(Excerpted records):
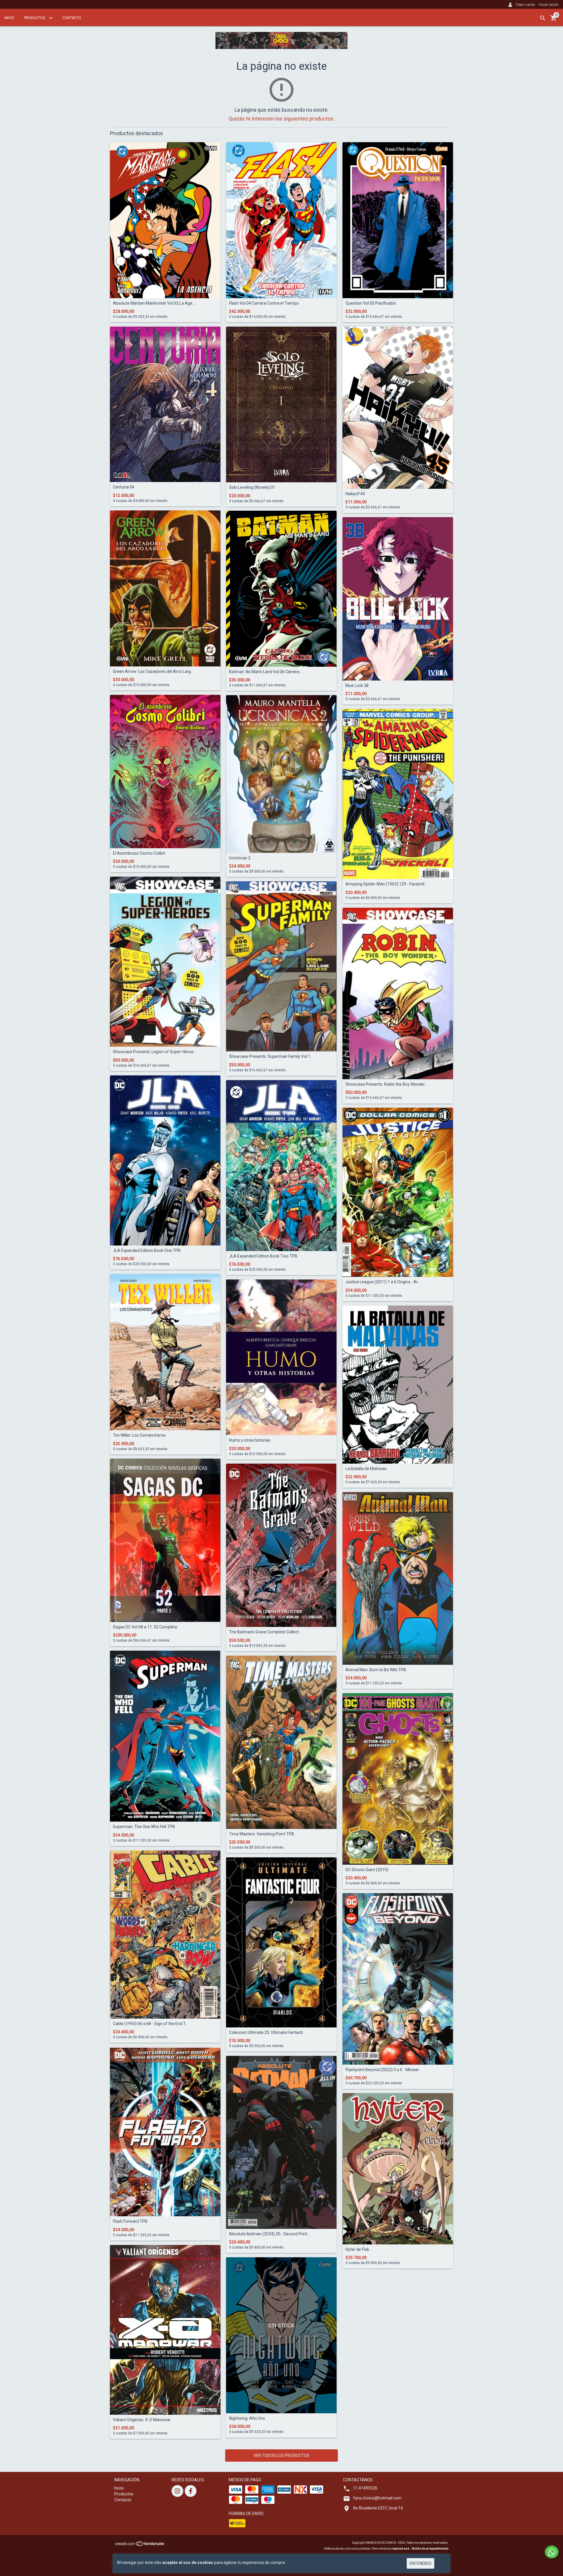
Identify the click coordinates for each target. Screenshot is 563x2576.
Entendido (420, 2563)
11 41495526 (365, 2488)
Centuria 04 (123, 487)
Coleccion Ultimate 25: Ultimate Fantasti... (267, 2032)
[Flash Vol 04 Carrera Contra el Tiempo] (281, 220)
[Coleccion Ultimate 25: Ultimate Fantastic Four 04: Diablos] (281, 1942)
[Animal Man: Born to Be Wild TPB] (397, 1578)
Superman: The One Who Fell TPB (144, 1827)
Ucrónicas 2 (239, 858)
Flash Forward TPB (130, 2221)
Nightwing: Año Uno (247, 2418)
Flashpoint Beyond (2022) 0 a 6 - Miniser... (383, 2070)
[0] (554, 20)
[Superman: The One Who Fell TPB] (165, 1736)
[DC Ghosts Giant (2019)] (397, 1779)
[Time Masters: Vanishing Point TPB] (281, 1742)
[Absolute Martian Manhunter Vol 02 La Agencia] (165, 220)
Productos (35, 18)
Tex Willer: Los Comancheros (139, 1435)
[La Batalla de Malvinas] (397, 1385)
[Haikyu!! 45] (397, 408)
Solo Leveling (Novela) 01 (252, 487)
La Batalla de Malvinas (365, 1469)
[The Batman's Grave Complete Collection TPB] (281, 1545)
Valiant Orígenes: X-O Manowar (142, 2420)
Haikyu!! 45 (355, 494)
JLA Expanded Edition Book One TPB (147, 1250)
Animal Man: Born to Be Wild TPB (375, 1670)
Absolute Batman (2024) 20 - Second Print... (269, 2234)
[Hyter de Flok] (397, 2168)
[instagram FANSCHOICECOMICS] (177, 2491)
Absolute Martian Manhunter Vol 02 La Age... (154, 303)
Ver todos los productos (281, 2455)
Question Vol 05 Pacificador (370, 303)
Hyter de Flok (357, 2249)
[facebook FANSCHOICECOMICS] (190, 2491)
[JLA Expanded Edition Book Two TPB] (281, 1165)
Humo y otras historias (249, 1440)
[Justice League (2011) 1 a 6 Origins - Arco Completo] (397, 1192)
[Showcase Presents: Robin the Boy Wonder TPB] (397, 993)
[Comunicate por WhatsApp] (552, 2552)
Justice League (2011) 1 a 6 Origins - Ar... (382, 1282)
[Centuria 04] (165, 404)
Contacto (71, 18)
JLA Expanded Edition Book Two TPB (263, 1256)
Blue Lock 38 (357, 685)
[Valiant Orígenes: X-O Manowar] (165, 2329)
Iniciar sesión (549, 5)
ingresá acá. (401, 2548)
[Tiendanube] (140, 2545)
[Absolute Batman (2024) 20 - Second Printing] (281, 2142)
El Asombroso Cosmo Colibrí (139, 853)
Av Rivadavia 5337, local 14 (378, 2508)
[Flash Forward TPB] (165, 2131)
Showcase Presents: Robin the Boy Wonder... (386, 1084)
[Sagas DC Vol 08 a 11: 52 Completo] (165, 1540)
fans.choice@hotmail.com (377, 2498)
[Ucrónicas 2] (281, 774)
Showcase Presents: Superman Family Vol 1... (271, 1056)
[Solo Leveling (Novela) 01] (281, 404)
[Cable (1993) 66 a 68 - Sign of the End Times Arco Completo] (165, 1934)
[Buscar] (543, 18)
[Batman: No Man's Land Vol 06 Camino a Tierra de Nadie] (281, 589)
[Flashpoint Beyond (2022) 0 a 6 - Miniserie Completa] (397, 1979)
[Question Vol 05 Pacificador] (397, 220)
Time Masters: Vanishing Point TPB (261, 1834)
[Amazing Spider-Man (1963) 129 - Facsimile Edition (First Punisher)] (397, 794)
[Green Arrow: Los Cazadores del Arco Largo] (165, 588)
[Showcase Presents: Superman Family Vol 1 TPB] (281, 966)
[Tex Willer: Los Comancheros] (165, 1352)
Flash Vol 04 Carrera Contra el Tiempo (264, 303)
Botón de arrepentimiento (430, 2548)
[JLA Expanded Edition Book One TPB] (165, 1160)
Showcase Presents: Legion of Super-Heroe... (154, 1052)
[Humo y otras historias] (281, 1357)
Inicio (9, 18)
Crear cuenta (525, 5)
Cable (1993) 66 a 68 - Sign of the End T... (150, 2024)
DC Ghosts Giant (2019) (366, 1870)
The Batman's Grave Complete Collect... (265, 1632)
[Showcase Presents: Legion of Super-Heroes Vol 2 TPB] (165, 962)
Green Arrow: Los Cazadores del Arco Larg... (153, 671)
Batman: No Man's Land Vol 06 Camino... (265, 672)
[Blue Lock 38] (397, 599)
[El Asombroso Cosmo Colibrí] (165, 771)
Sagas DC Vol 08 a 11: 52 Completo (145, 1627)
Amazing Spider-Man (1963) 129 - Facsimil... (386, 884)
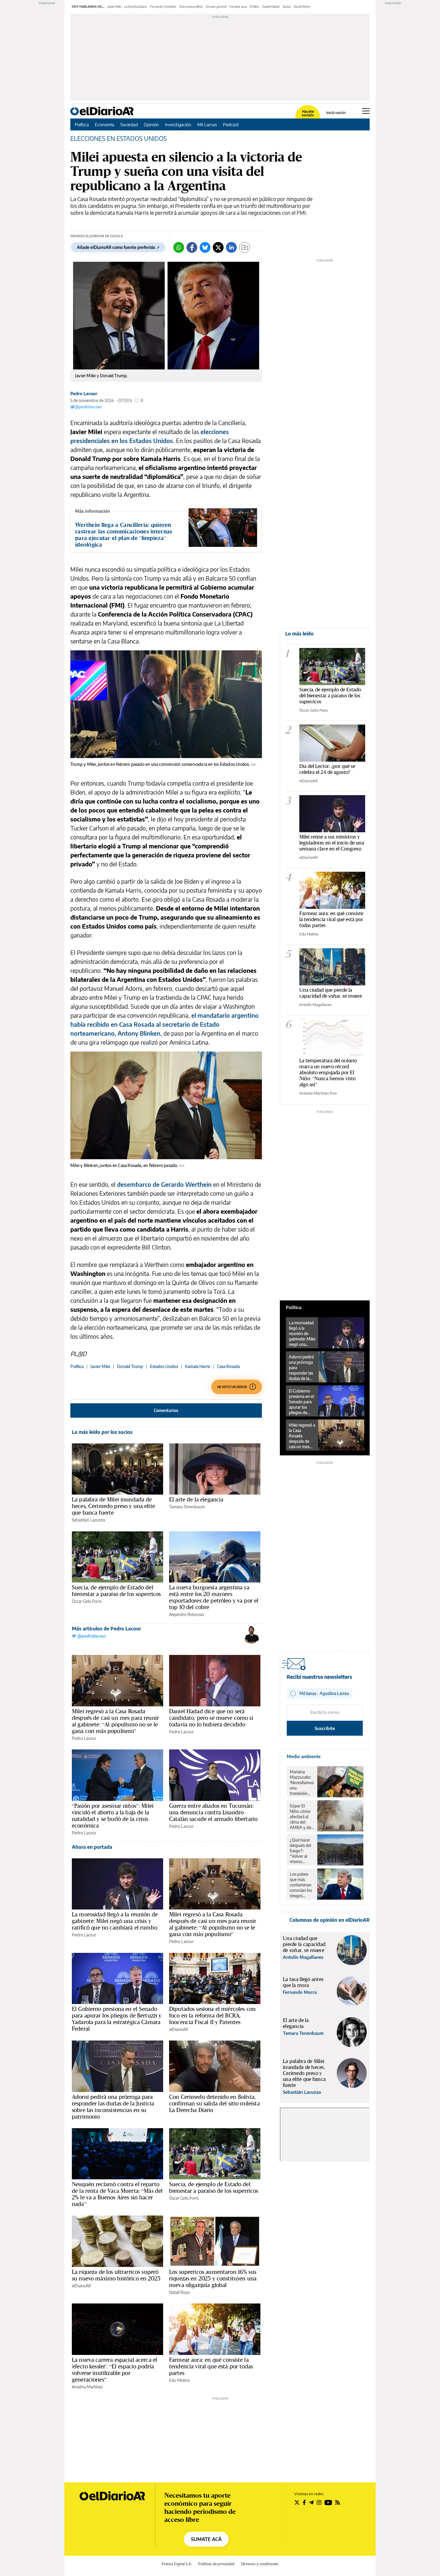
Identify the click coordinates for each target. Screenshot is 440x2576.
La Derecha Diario (135, 6)
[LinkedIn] (231, 247)
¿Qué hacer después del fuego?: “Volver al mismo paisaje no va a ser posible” (301, 1850)
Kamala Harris (197, 1366)
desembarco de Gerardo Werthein (164, 1184)
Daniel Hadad (271, 6)
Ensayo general (216, 6)
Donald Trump (130, 1366)
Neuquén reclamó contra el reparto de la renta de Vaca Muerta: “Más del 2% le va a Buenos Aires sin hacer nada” (117, 2194)
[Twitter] (218, 247)
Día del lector (302, 6)
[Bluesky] (205, 247)
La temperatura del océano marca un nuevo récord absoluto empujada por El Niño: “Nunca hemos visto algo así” (328, 1072)
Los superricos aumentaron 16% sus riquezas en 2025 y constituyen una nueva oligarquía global (213, 2278)
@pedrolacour (88, 406)
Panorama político (191, 6)
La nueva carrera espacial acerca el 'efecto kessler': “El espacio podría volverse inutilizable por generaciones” (114, 2369)
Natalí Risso (179, 2292)
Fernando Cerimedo (163, 6)
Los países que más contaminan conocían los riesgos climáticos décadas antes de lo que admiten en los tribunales (301, 1884)
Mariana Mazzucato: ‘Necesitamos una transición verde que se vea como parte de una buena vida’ (302, 1782)
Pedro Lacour (83, 393)
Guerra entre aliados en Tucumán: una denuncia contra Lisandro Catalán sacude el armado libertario (213, 1812)
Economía (104, 124)
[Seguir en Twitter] (297, 2502)
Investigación (178, 124)
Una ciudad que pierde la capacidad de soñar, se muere (330, 993)
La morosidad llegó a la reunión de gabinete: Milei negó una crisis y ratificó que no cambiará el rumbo (115, 1921)
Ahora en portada (92, 1847)
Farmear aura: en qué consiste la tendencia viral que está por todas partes (211, 2366)
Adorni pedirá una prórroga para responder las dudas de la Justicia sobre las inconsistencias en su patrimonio (113, 2106)
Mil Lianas (207, 124)
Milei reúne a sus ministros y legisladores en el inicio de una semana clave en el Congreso (331, 842)
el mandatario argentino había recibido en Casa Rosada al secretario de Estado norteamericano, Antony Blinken (164, 1024)
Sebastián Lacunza (88, 1519)
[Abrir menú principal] (366, 111)
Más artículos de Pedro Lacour (106, 1629)
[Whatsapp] (178, 247)
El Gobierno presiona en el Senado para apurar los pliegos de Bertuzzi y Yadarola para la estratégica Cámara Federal (117, 2018)
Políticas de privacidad (216, 2564)
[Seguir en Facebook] (304, 2502)
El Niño (254, 6)
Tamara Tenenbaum (187, 1506)
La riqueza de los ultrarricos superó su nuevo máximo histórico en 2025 (116, 2275)
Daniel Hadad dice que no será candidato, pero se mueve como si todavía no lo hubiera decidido (211, 1718)
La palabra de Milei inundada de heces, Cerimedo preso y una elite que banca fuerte (113, 1506)
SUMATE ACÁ (206, 2539)
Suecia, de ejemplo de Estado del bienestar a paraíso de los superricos (116, 1590)
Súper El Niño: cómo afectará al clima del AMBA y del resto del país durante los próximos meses (301, 1816)
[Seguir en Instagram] (319, 2502)
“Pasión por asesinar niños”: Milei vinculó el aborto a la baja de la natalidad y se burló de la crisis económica (113, 1815)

(Work item): Write out, from the lines above, only those from the line with "Donald Trump (130, 1366)" to the line with "Ahora en portada (92, 1847)", exactly as given, including the first and the last.

(Output for this exercise):
Donald Trump (130, 1366)
Neuquén reclamó contra el reparto de la renta de Vaca Muerta: “Más del 2% le va a Buenos Aires sin hacer nada” (117, 2194)
[Twitter] (218, 247)
Día del lector (302, 6)
[Bluesky] (205, 247)
La temperatura del océano marca un nuevo récord absoluto empujada por El Niño: “Nunca hemos visto algo así” (328, 1072)
Los superricos aumentaron 16% sus riquezas en 2025 y constituyen una nueva oligarquía global (213, 2278)
@pedrolacour (88, 406)
Panorama político (191, 6)
La nueva carrera espacial acerca el 'efecto kessler': “El espacio podría volverse inutilizable por generaciones” (114, 2369)
Natalí Risso (179, 2292)
Fernando Cerimedo (163, 6)
Los países que más contaminan conocían los riesgos climáticos décadas antes de lo que admiten en los tribunales (301, 1884)
Mariana Mazzucato: ‘Necesitamos una transición verde que se vea como parte de una buena vida’ (302, 1782)
Pedro Lacour (83, 393)
Guerra entre aliados en Tucumán: una denuncia contra Lisandro Catalán sacude el armado libertario (213, 1812)
Economía (104, 124)
[Seguir en Twitter] (297, 2502)
Investigación (178, 124)
Una ciudad que pierde la capacidad de soñar, se muere (330, 993)
La morosidad llegó a la reunión de gabinete: Milei negó una crisis y ratificó que no cambiará el rumbo (115, 1921)
Ahora en portada (92, 1847)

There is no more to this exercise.